[Try it] What follows is a block of records; reproduce all of it verbatim.

[Source records]

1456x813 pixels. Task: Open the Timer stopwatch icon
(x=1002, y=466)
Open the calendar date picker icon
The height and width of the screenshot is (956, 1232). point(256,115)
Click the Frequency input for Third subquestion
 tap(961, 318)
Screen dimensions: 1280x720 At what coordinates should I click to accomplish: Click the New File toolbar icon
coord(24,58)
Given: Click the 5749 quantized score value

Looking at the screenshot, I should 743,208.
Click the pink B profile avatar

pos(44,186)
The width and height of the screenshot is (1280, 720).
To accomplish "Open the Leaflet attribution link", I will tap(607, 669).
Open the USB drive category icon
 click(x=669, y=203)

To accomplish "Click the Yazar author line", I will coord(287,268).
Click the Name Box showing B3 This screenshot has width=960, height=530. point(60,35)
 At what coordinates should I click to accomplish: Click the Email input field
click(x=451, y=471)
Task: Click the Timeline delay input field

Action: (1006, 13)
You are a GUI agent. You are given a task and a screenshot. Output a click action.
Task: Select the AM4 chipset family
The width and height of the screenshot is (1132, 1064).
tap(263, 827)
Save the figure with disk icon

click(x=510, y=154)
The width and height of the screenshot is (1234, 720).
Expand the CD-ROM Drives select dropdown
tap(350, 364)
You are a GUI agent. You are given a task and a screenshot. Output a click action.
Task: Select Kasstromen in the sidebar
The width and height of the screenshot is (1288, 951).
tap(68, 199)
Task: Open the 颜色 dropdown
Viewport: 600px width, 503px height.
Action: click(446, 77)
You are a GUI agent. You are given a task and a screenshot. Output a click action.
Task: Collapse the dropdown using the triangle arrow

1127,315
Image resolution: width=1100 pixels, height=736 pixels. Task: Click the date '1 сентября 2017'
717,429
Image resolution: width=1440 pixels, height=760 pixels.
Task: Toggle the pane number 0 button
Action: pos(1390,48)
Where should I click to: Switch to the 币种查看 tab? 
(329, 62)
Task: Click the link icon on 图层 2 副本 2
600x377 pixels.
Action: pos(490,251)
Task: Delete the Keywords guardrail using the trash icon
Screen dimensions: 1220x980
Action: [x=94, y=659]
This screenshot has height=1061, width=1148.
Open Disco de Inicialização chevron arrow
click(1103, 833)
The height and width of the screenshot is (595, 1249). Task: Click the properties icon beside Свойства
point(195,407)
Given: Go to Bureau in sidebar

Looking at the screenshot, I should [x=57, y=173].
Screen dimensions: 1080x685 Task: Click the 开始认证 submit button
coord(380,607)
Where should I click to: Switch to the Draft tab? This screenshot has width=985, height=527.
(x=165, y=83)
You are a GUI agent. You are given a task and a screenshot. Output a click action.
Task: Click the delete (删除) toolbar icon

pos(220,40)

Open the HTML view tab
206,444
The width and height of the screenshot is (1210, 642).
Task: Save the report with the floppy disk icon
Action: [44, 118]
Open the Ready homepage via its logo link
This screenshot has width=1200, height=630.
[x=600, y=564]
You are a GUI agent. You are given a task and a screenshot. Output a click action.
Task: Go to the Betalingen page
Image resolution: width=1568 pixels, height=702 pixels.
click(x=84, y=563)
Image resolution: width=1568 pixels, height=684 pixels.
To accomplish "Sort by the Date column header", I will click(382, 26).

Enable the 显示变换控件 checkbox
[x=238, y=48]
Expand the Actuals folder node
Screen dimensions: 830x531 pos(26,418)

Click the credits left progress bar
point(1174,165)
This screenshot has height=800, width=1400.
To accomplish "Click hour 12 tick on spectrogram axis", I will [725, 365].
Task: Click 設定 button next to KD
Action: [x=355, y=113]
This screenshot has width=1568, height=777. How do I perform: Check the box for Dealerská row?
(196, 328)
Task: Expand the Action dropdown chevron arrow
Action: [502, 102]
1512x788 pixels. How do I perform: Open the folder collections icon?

[/Source records]

[Your solution]
1456x813 pixels. Task: Open the Timer stopwatch icon
(x=1002, y=466)
Open the calendar date picker icon
The height and width of the screenshot is (956, 1232). point(256,115)
Click the Frequency input for Third subquestion
 tap(961, 318)
Screen dimensions: 1280x720 At what coordinates should I click to accomplish: Click the New File toolbar icon
coord(24,58)
Given: Click the 5749 quantized score value

Looking at the screenshot, I should 743,208.
Click the pink B profile avatar

pos(44,186)
The width and height of the screenshot is (1280, 720).
To accomplish "Open the Leaflet attribution link", I will tap(607, 669).
Open the USB drive category icon
 click(x=669, y=203)

To accomplish "Click the Yazar author line", I will coord(287,268).
Click the Name Box showing B3 This screenshot has width=960, height=530. point(60,35)
 At what coordinates should I click to accomplish: Click the Email input field
click(x=451, y=471)
Task: Click the Timeline delay input field

Action: (1006, 13)
You are a GUI agent. You are given a task and a screenshot. Output a click action.
Task: Select the AM4 chipset family
The width and height of the screenshot is (1132, 1064).
tap(263, 827)
Save the figure with disk icon

click(x=510, y=154)
The width and height of the screenshot is (1234, 720).
Expand the CD-ROM Drives select dropdown
tap(350, 364)
You are a GUI agent. You are given a task and a screenshot. Output a click action.
Task: Select Kasstromen in the sidebar
The width and height of the screenshot is (1288, 951).
tap(68, 199)
Task: Open the 颜色 dropdown
Viewport: 600px width, 503px height.
Action: click(446, 77)
You are a GUI agent. You are given a task and a screenshot. Output a click action.
Task: Collapse the dropdown using the triangle arrow

1127,315
Image resolution: width=1100 pixels, height=736 pixels. Task: Click the date '1 сентября 2017'
717,429
Image resolution: width=1440 pixels, height=760 pixels.
Task: Toggle the pane number 0 button
Action: pos(1390,48)
Where should I click to: Switch to the 币种查看 tab? 
(329, 62)
Task: Click the link icon on 图层 2 副本 2
600x377 pixels.
Action: pos(490,251)
Task: Delete the Keywords guardrail using the trash icon
Screen dimensions: 1220x980
Action: [x=94, y=659]
This screenshot has height=1061, width=1148.
Open Disco de Inicialização chevron arrow
click(1103, 833)
The height and width of the screenshot is (595, 1249). Task: Click the properties icon beside Свойства
point(195,407)
Given: Go to Bureau in sidebar

Looking at the screenshot, I should [x=57, y=173].
Screen dimensions: 1080x685 Task: Click the 开始认证 submit button
coord(380,607)
Where should I click to: Switch to the Draft tab? This screenshot has width=985, height=527.
(x=165, y=83)
You are a GUI agent. You are given a task and a screenshot. Output a click action.
Task: Click the delete (删除) toolbar icon

pos(220,40)

Open the HTML view tab
206,444
The width and height of the screenshot is (1210, 642).
Task: Save the report with the floppy disk icon
Action: [44, 118]
Open the Ready homepage via its logo link
This screenshot has width=1200, height=630.
[x=600, y=564]
You are a GUI agent. You are given a task and a screenshot. Output a click action.
Task: Go to the Betalingen page
Image resolution: width=1568 pixels, height=702 pixels.
click(x=84, y=563)
Image resolution: width=1568 pixels, height=684 pixels.
To accomplish "Sort by the Date column header", I will click(382, 26).

Enable the 显示变换控件 checkbox
[x=238, y=48]
Expand the Actuals folder node
Screen dimensions: 830x531 pos(26,418)

Click the credits left progress bar
point(1174,165)
This screenshot has height=800, width=1400.
To accomplish "Click hour 12 tick on spectrogram axis", I will [725, 365].
Task: Click 設定 button next to KD
Action: [x=355, y=113]
This screenshot has width=1568, height=777. How do I perform: Check the box for Dealerská row?
(196, 328)
Task: Expand the Action dropdown chevron arrow
Action: [502, 102]
1512x788 pixels. How do I perform: Open the folder collections icon?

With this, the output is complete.